One of 20 million Victory Gardens—plots where Americans grew their own vegetables to assist in the war effort—planted during WWII, the Dowling Community Garden is founded. It will persist as a community garden in the Longfellow neighborhood. 

1958 

Fruit Breeding Farm director Dr. Leon C. Snyder’s dreams of a large outdoor laboratory and “living classroom” for students come true when the U of M’s horticulture department buys land to establish the Minnesota Landscape Arboretum. 

1972 

Grain Belt brewery heiress (and former U of M horticulture student) Lora Noerenberg Hoppe passes away at 85 and gifts her family’s Lake Minnetonka estate to the Three Rivers Park District. Her gardener, Ray Forde, stays on to manage the Noerenberg Gardens. 

1979 

After the Ordway family hires Japanese designer Masami Matsuda, ninth-generation Japanese gardener, work begins on a grand Sanui-style garden on the land next to the Como Conservatory.  

1988 

Born of a public-private collaboration between then–Walker director Martin Friedman and then–Park Board superintendent David Fisher, the Minneapolis Sculpture Garden opens on 7.5 acres showcasing new works, including the now-iconic Spoonbridge and Cherry. 

1988 

A few years after U of M horticulturist David Bedford saved a tree from the reject pile—a clone of apple variety MN 1711—to give it one more chance, the Honeycrisp apple is patented. In 2006, the Honeycrisp will become our official state fruit. 

2001 

The Sesquicentennial Sun chrysanthemum, a frost-tolerant cushion variety of mum developed by the U of M, is selected for its double “Golden Gopher”–colored blooms to celebrate 150 years of the university’s floral breeding achievements.   

2005 

After a Mother’s Day storm blew tents into parked cars and forced volunteers inside, the Friends School Plant Sale migrates to the State Fairgrounds.

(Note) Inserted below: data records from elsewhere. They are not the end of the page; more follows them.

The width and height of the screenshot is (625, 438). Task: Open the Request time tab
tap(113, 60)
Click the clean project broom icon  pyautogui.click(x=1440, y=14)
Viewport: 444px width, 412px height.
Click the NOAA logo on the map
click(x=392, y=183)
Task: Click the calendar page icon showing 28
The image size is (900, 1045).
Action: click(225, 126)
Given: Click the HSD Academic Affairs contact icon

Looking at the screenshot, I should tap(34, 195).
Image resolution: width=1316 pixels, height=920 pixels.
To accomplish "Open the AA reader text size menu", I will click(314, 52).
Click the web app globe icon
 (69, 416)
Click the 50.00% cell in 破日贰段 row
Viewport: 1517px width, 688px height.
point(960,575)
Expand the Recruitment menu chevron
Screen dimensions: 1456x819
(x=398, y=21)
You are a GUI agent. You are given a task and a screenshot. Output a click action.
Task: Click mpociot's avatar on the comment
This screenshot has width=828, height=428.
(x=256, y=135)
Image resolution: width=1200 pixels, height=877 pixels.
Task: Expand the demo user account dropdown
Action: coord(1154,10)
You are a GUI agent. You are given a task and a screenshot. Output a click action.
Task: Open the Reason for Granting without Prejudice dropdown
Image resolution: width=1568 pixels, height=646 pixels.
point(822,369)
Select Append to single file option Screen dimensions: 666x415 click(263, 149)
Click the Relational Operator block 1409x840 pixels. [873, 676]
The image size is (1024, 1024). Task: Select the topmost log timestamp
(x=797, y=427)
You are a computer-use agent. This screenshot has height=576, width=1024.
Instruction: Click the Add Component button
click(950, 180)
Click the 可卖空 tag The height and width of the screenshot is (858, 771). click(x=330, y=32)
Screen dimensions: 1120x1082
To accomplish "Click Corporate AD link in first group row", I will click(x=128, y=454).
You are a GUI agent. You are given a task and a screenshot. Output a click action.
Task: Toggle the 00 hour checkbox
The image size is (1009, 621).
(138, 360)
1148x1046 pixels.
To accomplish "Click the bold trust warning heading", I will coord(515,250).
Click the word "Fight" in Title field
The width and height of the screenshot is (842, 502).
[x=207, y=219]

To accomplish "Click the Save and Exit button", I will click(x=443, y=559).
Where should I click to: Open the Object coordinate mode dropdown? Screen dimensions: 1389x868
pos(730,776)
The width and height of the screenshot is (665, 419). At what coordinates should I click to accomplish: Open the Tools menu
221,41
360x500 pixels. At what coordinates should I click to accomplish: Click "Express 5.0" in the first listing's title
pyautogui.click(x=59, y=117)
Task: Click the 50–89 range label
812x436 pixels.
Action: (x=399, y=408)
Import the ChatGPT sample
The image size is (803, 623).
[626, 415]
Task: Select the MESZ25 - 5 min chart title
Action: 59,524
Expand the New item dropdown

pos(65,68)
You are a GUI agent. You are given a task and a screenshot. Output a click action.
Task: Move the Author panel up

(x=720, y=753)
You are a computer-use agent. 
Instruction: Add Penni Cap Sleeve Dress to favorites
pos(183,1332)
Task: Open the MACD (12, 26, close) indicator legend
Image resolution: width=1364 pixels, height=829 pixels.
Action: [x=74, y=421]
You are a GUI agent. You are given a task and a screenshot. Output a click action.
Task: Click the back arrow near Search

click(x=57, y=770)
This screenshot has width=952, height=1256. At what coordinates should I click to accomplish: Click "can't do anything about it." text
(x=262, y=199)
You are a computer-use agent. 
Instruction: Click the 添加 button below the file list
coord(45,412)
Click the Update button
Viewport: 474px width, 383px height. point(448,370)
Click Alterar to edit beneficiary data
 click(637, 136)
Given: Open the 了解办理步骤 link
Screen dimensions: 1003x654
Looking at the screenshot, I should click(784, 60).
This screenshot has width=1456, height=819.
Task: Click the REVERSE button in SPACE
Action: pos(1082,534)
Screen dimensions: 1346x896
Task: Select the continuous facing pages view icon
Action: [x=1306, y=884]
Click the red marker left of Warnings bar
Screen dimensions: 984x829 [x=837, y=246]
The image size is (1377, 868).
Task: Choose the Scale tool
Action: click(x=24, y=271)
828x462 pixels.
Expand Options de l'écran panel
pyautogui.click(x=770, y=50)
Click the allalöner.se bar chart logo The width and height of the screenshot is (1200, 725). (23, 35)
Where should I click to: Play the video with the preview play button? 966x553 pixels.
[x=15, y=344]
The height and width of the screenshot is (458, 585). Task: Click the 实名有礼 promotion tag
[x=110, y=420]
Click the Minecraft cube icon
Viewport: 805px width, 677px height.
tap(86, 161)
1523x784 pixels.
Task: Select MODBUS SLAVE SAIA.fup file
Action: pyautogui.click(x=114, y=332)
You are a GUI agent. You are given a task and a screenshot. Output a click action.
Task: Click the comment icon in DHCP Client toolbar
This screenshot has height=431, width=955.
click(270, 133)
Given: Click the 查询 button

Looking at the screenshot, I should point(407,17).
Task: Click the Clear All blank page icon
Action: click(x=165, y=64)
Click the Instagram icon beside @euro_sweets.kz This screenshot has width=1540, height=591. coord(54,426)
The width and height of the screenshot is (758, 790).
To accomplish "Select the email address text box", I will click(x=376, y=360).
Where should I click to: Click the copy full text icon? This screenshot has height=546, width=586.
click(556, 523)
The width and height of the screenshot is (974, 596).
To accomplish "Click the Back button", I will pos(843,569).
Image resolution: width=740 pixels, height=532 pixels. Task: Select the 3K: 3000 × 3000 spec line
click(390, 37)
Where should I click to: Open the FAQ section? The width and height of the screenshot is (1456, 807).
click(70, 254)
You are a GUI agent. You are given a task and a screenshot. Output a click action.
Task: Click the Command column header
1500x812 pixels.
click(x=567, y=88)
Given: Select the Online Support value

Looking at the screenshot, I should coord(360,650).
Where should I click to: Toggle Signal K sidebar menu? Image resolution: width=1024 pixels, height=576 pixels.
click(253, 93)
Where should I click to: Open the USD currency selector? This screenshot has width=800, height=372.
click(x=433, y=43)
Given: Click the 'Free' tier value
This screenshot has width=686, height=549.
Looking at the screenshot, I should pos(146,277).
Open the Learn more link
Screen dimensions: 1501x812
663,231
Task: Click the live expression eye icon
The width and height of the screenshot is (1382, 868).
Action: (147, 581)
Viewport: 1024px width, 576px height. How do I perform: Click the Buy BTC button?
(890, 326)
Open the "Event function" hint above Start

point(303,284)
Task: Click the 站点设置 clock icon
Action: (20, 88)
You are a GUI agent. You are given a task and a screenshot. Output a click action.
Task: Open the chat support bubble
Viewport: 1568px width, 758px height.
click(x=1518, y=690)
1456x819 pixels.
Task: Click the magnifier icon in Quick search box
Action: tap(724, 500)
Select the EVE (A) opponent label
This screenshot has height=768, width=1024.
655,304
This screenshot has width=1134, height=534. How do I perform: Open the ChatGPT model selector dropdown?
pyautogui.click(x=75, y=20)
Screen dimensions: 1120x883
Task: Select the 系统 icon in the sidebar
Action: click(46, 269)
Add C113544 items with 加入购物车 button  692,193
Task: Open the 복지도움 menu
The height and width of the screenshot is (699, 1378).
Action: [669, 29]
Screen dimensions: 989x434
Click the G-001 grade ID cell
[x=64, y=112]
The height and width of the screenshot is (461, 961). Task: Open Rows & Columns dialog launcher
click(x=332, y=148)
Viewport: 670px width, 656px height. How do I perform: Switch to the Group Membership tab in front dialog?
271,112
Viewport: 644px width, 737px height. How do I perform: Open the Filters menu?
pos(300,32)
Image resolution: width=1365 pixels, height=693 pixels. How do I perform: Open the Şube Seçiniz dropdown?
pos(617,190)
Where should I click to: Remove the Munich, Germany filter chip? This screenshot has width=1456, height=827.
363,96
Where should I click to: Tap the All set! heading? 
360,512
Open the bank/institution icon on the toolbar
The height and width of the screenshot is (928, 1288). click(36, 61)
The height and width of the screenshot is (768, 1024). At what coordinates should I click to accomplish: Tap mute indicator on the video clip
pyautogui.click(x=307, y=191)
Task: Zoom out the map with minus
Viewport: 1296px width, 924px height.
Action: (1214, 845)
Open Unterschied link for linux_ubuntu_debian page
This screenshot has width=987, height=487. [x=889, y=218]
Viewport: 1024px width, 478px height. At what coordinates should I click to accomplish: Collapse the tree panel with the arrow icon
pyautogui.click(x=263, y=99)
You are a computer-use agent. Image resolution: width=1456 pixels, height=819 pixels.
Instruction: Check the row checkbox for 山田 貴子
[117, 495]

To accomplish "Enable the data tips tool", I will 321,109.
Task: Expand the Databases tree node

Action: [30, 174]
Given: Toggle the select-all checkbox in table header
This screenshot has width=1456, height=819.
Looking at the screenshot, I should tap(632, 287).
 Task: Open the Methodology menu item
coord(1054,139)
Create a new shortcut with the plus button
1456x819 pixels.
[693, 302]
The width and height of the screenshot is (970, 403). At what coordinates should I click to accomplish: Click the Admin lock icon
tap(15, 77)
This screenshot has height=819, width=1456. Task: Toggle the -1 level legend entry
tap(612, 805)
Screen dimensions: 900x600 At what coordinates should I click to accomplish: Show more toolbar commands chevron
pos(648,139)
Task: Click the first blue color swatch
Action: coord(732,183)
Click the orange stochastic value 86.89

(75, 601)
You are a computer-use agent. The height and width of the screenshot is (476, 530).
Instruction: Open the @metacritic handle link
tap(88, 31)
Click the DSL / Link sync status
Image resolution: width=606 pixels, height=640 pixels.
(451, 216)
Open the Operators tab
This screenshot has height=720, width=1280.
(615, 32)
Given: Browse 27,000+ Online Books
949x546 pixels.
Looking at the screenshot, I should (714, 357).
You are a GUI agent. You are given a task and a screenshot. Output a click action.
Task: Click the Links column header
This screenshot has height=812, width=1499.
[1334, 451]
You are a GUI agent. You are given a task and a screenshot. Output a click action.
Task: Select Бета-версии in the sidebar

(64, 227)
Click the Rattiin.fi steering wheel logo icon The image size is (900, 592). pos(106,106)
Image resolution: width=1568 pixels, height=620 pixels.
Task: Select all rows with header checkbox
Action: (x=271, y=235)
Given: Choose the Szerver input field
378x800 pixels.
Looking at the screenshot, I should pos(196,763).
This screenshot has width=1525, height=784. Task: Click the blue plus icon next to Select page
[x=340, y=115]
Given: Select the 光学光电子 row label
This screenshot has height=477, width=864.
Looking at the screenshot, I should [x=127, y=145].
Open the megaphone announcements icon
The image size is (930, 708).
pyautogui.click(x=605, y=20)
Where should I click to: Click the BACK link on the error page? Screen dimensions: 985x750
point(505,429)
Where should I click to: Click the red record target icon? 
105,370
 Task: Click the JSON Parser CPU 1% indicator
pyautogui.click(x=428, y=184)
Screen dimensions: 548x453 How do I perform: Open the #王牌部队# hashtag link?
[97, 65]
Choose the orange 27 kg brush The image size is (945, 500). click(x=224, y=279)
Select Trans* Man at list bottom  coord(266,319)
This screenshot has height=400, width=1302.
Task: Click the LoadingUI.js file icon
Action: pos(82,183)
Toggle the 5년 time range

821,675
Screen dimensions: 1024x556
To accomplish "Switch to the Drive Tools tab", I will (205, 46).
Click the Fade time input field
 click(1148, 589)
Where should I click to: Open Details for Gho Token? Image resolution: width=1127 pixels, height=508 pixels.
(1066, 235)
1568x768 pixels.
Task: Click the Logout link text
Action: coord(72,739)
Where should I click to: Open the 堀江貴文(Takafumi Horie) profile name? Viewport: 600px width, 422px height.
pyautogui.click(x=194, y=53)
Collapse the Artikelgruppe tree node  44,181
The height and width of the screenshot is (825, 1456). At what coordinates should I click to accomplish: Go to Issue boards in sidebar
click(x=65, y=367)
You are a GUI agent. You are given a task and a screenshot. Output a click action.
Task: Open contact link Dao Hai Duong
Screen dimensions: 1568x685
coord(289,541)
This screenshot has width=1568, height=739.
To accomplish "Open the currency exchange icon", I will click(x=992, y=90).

The new digs spur further expansion, and now the sale is one of the biggest in the Midwest. 

2010 

U of M horticulture program buddies and Tangletown Gardens founders Scott Endres and Dean Engelmann acquire the renovated gas station across the street (formerly Liberty Frozen Custard) and transform it into their garden-to-table eatery, Wise Acre. 

2024 

A Delta Air Lines flight powered by winter camelina-based fuel takes off from MSP Airport. The camelina, a flowering herb that’s been developed as a cover crop, was grown in Minnesota and North Dakota by Wayzata-based ag giant Cargill.